** BEGIN Article **

One user claimed that the fish had been in the lagoon for a while. “Saw this in the sculpture garden last week,” he said. “Looked like it was dying. Tail all chewed up, and the body disturbingly crooked. Figured it was a carp of some sort, but very grotesque. How is it not dead yet?”

Officials at New Orleans City Park told WGNO that they could not positively identify the creature, but they believed it was a carp. They would be working with partners to find and identify it.

The Loch Ness Monster may not be in New Orleans, but last year, evidence emerged that it could very well have existed. A group of scientists from the University of Bath and the University of Portsmouth in the U.K., and the Université Hassan II in Morocco, discovered bones belonging to a plesiosaur in the Kem Kem beds, an ancient riverbed system in what is now the Sahara desert in Morocco. The discovery indicates that plesiosaurs, originally thought to have lived only in saltwater environments, may have also lived in freshwater habitats as well.

The new discovery means that the Loch Ness Monster could have been real, in a sense. “On one level, it’s plausible,” the University of Bath said in its press release. “Plesiosaurs weren’t confined to the seas, they did inhabit freshwater.” But the release admits that stories about the monster, a.k.a. “Nessie,” are still just stories.

** END Article **
** BEGIN Data lines **

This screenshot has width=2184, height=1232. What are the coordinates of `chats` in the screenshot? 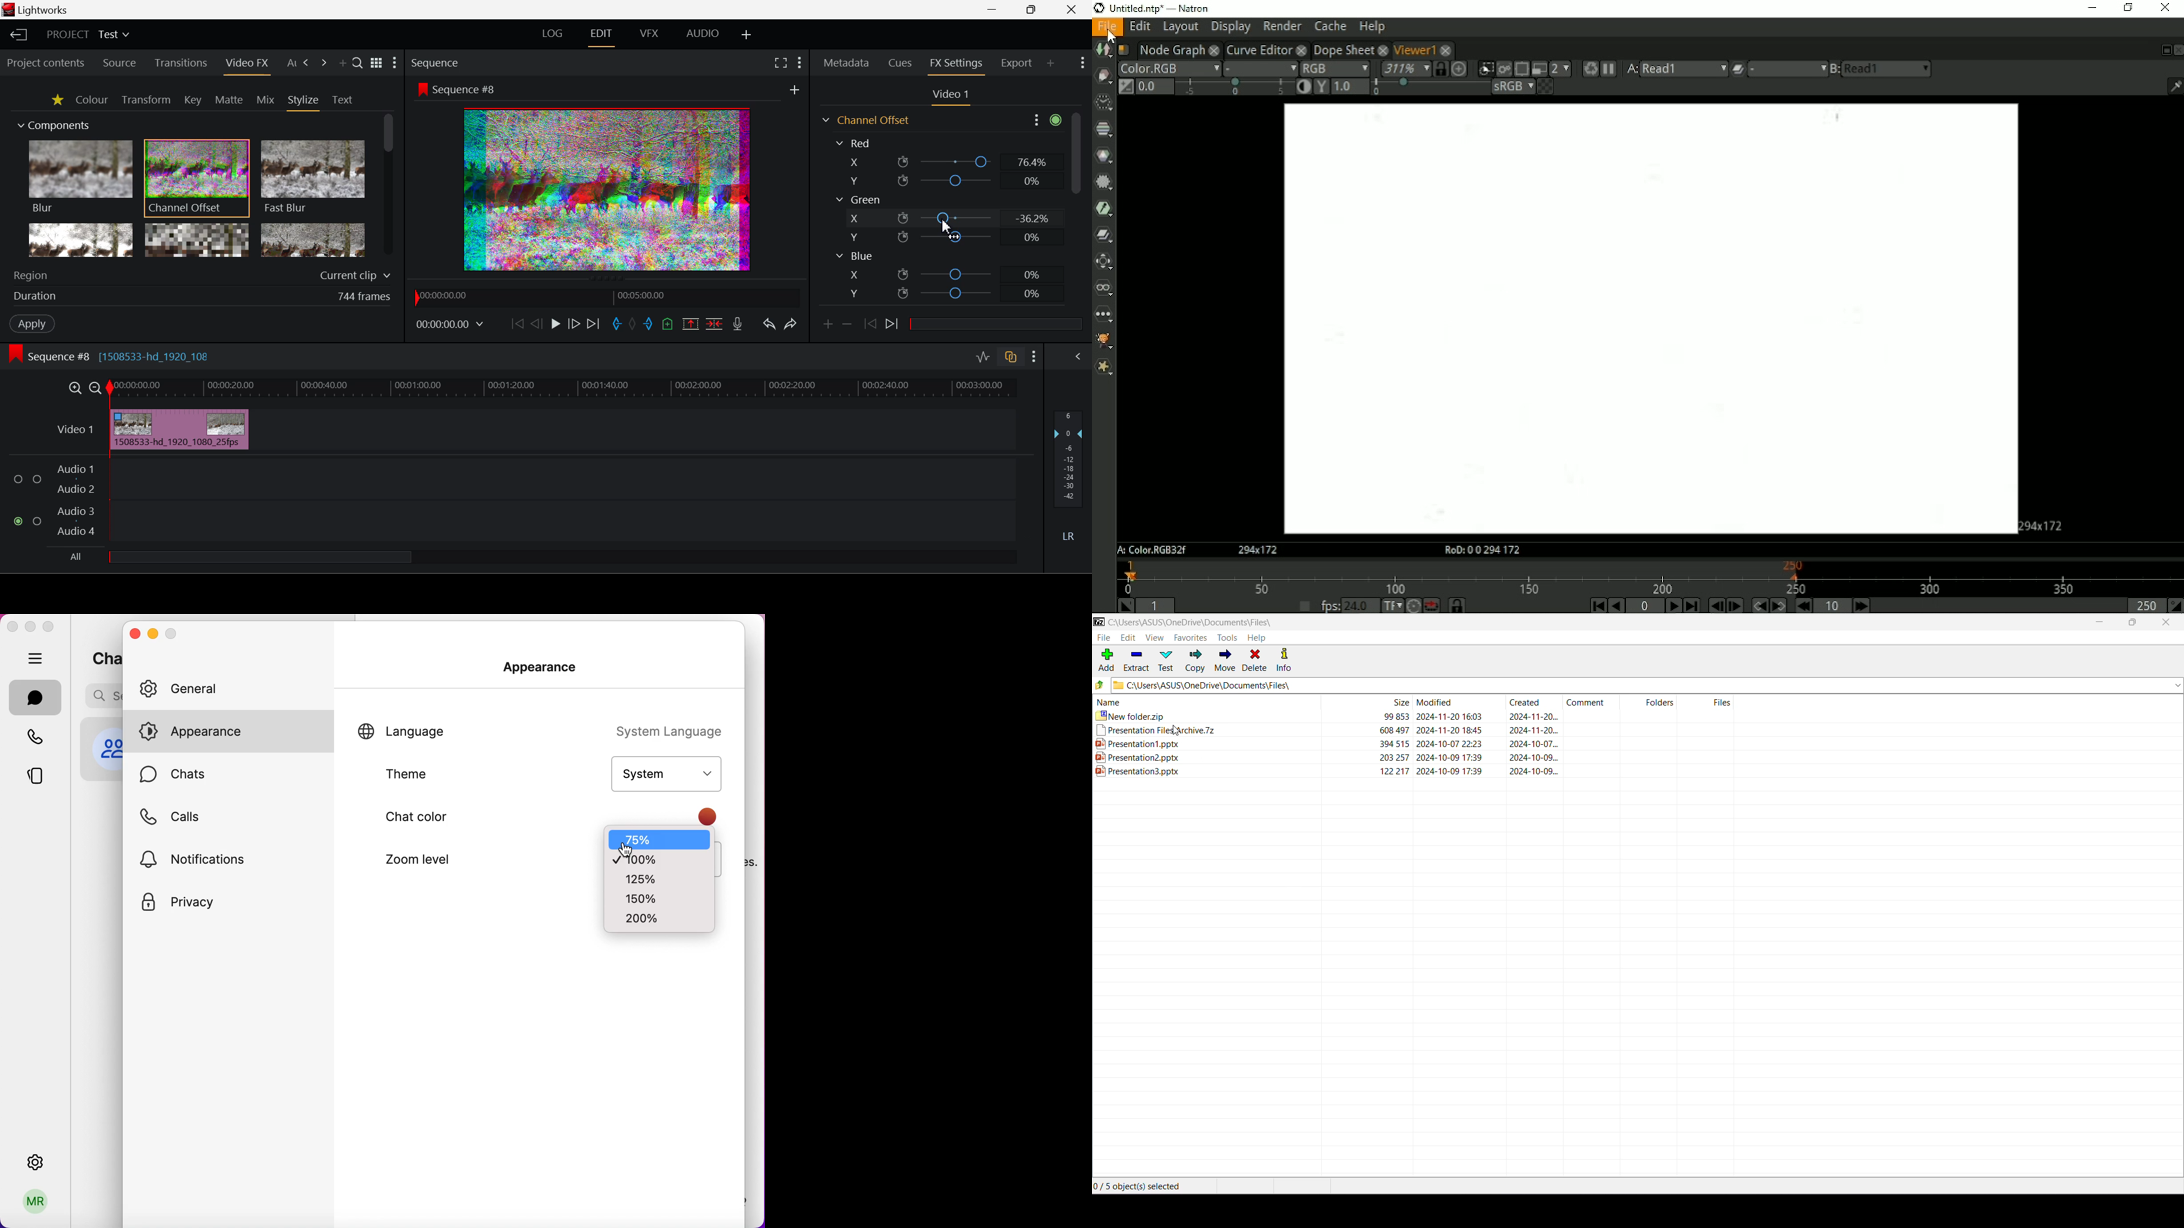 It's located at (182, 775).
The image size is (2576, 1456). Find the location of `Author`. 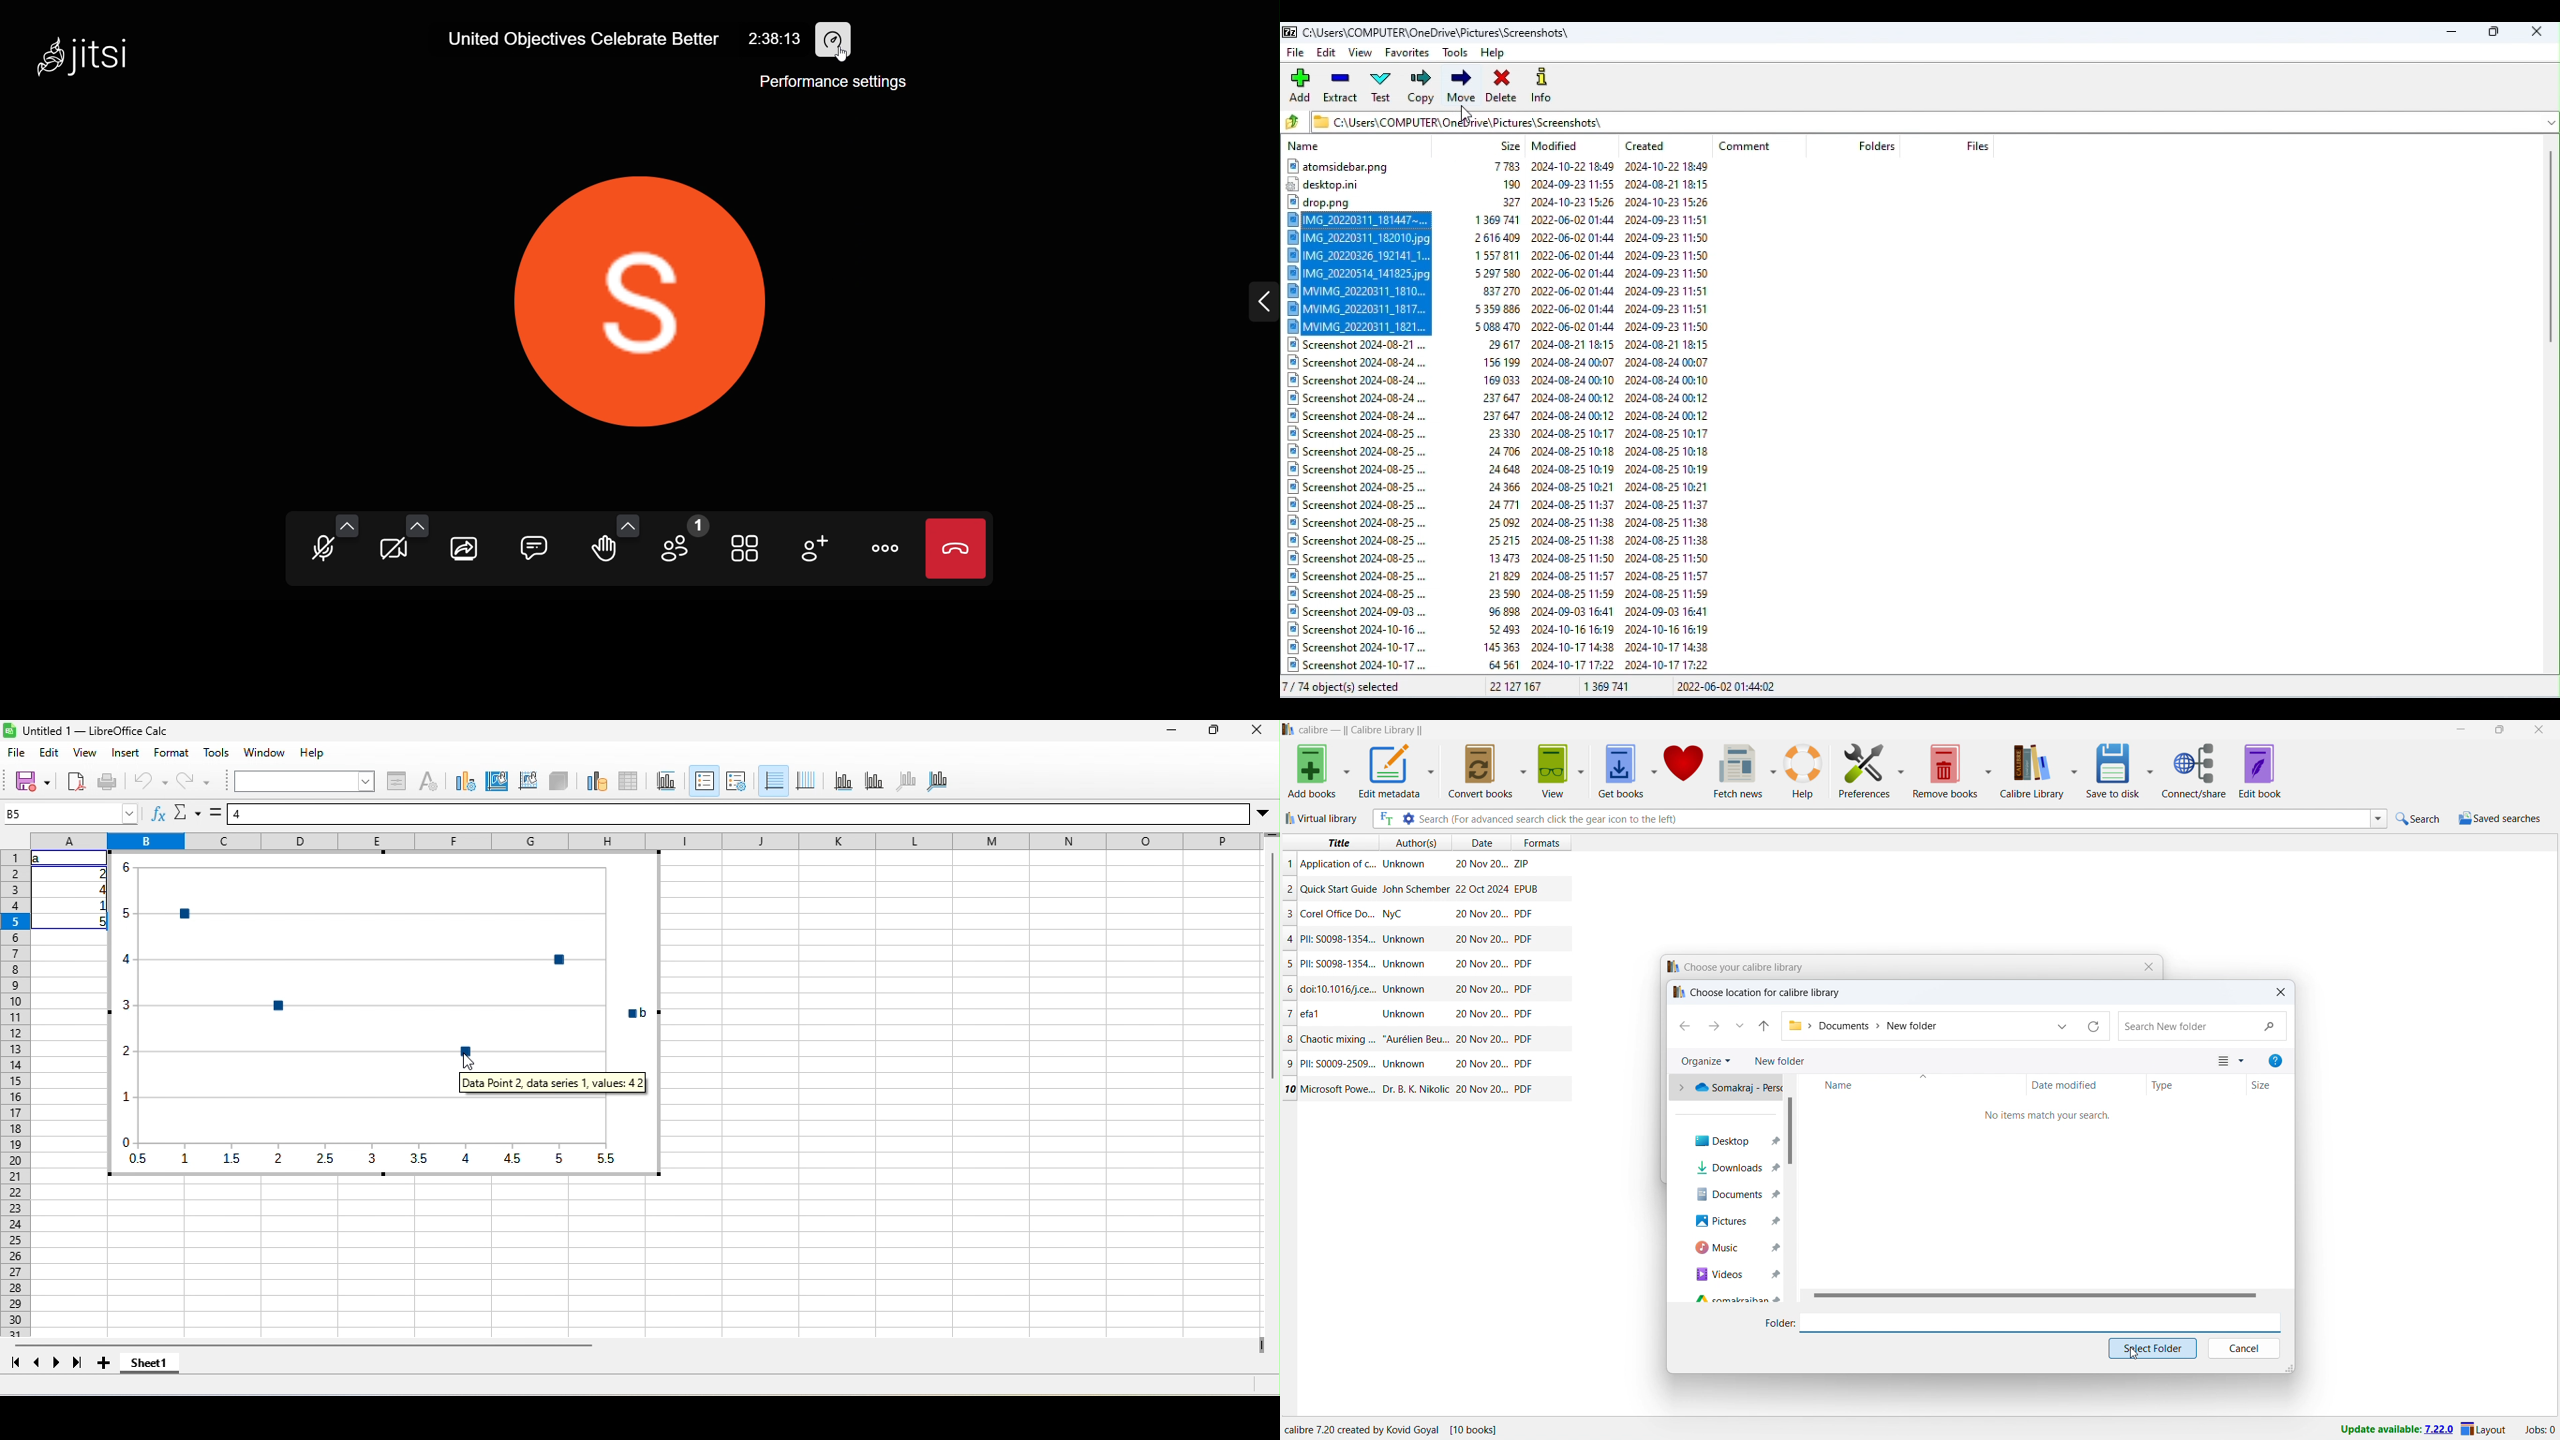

** END Data lines **

Task requirements
1. In the article, where did scientists find the plesiosaur bones?
2. Please reproduce the article's text starting at "The new discovery" and ending at "still just stories.".

Task responses
1. In the Kem Kem beds, an ancient riverbed system in what is now the Sahara desert in Morocco.

2.
The new discovery means that the Loch Ness Monster could have been real, in a sense. “On one level, it’s plausible,” the University of Bath said in its press release. “Plesiosaurs weren’t confined to the seas, they did inhabit freshwater.” But the release admits that stories about the monster, a.k.a. “Nessie,” are still just stories.